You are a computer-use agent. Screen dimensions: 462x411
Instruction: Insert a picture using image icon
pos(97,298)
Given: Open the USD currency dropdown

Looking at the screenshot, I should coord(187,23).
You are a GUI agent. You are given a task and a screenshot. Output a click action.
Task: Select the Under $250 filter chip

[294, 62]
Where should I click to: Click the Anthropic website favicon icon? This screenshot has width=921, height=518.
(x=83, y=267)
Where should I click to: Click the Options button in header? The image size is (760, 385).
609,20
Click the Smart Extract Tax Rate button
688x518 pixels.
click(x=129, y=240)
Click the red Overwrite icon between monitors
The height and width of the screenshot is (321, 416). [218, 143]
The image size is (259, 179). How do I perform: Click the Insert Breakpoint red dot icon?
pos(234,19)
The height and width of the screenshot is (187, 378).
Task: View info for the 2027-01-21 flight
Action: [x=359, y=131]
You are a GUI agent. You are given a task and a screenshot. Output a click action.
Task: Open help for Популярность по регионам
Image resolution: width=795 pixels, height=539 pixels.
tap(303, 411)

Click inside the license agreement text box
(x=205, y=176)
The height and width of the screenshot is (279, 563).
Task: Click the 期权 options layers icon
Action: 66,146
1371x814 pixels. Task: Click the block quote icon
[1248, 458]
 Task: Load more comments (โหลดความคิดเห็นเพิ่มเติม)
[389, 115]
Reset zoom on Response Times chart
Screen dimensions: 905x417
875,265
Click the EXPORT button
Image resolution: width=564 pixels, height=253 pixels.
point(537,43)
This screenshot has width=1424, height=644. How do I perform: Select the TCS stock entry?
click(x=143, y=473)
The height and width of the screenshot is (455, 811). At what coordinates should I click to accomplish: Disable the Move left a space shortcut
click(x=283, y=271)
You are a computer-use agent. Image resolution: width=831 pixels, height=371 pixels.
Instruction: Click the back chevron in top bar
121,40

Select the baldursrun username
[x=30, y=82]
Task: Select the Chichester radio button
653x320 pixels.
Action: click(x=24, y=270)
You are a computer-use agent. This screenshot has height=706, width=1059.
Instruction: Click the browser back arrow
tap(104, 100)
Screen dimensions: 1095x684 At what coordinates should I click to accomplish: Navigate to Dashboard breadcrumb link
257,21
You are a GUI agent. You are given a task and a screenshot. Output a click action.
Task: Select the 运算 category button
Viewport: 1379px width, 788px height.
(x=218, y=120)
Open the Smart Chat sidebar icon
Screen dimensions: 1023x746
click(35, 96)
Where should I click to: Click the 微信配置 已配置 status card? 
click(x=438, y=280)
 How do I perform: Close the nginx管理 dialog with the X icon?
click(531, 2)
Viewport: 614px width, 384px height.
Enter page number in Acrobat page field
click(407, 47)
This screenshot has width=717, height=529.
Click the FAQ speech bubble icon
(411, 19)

◆ **Direction**
Duplicate every one of the records above, line for line, with no changes.

◆ **Exercise result**
You are a computer-use agent. Screen dimensions: 462x411
Instruction: Insert a picture using image icon
pos(97,298)
Given: Open the USD currency dropdown

Looking at the screenshot, I should coord(187,23).
You are a GUI agent. You are given a task and a screenshot. Output a click action.
Task: Select the Under $250 filter chip

[294, 62]
Where should I click to: Click the Anthropic website favicon icon? This screenshot has width=921, height=518.
(x=83, y=267)
Where should I click to: Click the Options button in header? The image size is (760, 385).
609,20
Click the Smart Extract Tax Rate button
688x518 pixels.
click(x=129, y=240)
Click the red Overwrite icon between monitors
The height and width of the screenshot is (321, 416). [218, 143]
The image size is (259, 179). How do I perform: Click the Insert Breakpoint red dot icon?
pos(234,19)
The height and width of the screenshot is (187, 378).
Task: View info for the 2027-01-21 flight
Action: [x=359, y=131]
You are a GUI agent. You are given a task and a screenshot. Output a click action.
Task: Open help for Популярность по регионам
Image resolution: width=795 pixels, height=539 pixels.
tap(303, 411)

Click inside the license agreement text box
(x=205, y=176)
The height and width of the screenshot is (279, 563).
Task: Click the 期权 options layers icon
Action: 66,146
1371x814 pixels. Task: Click the block quote icon
[1248, 458]
 Task: Load more comments (โหลดความคิดเห็นเพิ่มเติม)
[389, 115]
Reset zoom on Response Times chart
Screen dimensions: 905x417
875,265
Click the EXPORT button
Image resolution: width=564 pixels, height=253 pixels.
point(537,43)
This screenshot has width=1424, height=644. How do I perform: Select the TCS stock entry?
click(x=143, y=473)
The height and width of the screenshot is (455, 811). At what coordinates should I click to accomplish: Disable the Move left a space shortcut
click(x=283, y=271)
You are a computer-use agent. Image resolution: width=831 pixels, height=371 pixels.
Instruction: Click the back chevron in top bar
121,40

Select the baldursrun username
[x=30, y=82]
Task: Select the Chichester radio button
653x320 pixels.
Action: click(x=24, y=270)
You are a computer-use agent. This screenshot has height=706, width=1059.
Instruction: Click the browser back arrow
tap(104, 100)
Screen dimensions: 1095x684 At what coordinates should I click to accomplish: Navigate to Dashboard breadcrumb link
257,21
You are a GUI agent. You are given a task and a screenshot. Output a click action.
Task: Select the 运算 category button
Viewport: 1379px width, 788px height.
(x=218, y=120)
Open the Smart Chat sidebar icon
Screen dimensions: 1023x746
click(35, 96)
Where should I click to: Click the 微信配置 已配置 status card? 
click(x=438, y=280)
 How do I perform: Close the nginx管理 dialog with the X icon?
click(531, 2)
Viewport: 614px width, 384px height.
Enter page number in Acrobat page field
click(407, 47)
This screenshot has width=717, height=529.
Click the FAQ speech bubble icon
(411, 19)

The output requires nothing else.